Конечно, я здорово волновалась и трусила. "Прости, милый, но, видишь ли, я псионик и эти полгода морочила тебе голову. Правда, здорово?" Я и сейчас могла бы его обмануть, отговориться как-нибудь, убедить оставить всё по-прежнему. Но моё воображение уже рисовало сентиментальные картинки нашего будущего семейного счастья, а в душе жила наивная вера, что нет на свете человека более понимающего и великодушного, чем мой Тал. Уж он-то обязательно поймёт...

Я сказала, что вообще-то не против, но сначала он должен кое-что узнать. И выложила всё.

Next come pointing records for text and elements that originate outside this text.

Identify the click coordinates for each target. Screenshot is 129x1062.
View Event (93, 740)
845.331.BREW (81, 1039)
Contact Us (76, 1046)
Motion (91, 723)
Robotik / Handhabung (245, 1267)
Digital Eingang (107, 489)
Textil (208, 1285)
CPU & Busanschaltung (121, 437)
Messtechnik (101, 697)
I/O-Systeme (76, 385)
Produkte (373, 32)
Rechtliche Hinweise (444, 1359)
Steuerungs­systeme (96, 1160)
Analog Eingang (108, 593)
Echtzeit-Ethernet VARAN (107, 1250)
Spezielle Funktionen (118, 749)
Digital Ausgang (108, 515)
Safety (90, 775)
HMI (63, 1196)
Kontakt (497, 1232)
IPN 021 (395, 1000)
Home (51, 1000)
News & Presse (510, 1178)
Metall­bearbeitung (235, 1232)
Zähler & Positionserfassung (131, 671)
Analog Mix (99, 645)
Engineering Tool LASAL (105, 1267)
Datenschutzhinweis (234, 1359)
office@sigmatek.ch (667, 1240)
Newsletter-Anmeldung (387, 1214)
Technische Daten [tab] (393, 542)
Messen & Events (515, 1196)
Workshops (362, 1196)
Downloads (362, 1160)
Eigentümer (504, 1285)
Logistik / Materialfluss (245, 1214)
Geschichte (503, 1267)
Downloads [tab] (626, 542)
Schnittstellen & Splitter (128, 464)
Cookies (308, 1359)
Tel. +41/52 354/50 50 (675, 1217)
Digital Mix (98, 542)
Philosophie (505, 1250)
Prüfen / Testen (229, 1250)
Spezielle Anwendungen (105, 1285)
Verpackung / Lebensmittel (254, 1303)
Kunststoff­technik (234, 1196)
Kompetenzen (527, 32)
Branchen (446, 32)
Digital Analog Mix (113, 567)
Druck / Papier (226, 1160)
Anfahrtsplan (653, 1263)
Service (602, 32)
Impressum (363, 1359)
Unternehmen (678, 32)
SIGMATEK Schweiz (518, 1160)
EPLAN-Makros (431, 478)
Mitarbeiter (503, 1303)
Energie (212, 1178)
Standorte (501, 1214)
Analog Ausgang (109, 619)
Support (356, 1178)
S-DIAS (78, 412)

Он испугался. Не смутился, а именно испугался. Внешне это почти не проявилось. Слегка расширенные зрачки, напряжённые губы, подрагивание пальцев, изменение ритма дыхания, чуть побелевшая кожа у глаз, - признаки, которых нетренированный человек не заметит. Но, даже зажмурившись, я почувствовала бы его страх - как выброс резкого запаха. В Школе мне не раз твердили, что каждая эмоция имеет свой запах, и учили распознавать их. Иногда мне казалось, что я действительно что-то чувствую, но даже стерильная лаборатория Школы была полна запахов предметов и материалов и моих собственных запахов, которых я не ощущала, пока не начинала принюхиваться. Теперь же - впервые - я знала, что не ошибаюсь. Это был запах страха - неприятный, гнилостный и одновременно немного сладковатый.

Тал не сказал мне ни одного дурного слова. Он был человеком широких взглядов и достаточным циником, чтобы принять известные отклонения от нормы, которые другого бы шокировали. А ещё он был сдержан от природы и слишком хорошо воспитан, чтобы взять и сходу от меня отказаться. Спросил лишь, почему я не рассказала раньше. И принялся заверять, что мне не о чем тревожиться, что в его отношении ко мне ничего не изменилось. Но уже не говорил, что хочет на мне жениться. А потом не выдержал и спросил, могу ли я читать его мысли. Типичный вопрос ординара.

Я сказала, что в нормальном состоянии я обычный человек, только чуть более чувствительный. Это, конечно, не совсем так, но мне не хотелось ещё больше смущать его.

Вечером Тал впервые отвёз меня в Школу. К этому времени он почти совсем успокоился и был только слегка насторожен.

После этого мы виделись пять раз. Он обращался со мной преувеличенно бережно, но с каждой встречей в нём нарастало напряжение. И лишь раз за целый месяц мы занялись любовью.

Это было хуже всего. Я будто оказалась в постели с куклой. Он по-прежнему знал, как доставить удовольствие моему телу, но его сознание укрывал барьер отчуждения. Не возникло даже простого эмоционального контакта, ни искорки не промелькнуло.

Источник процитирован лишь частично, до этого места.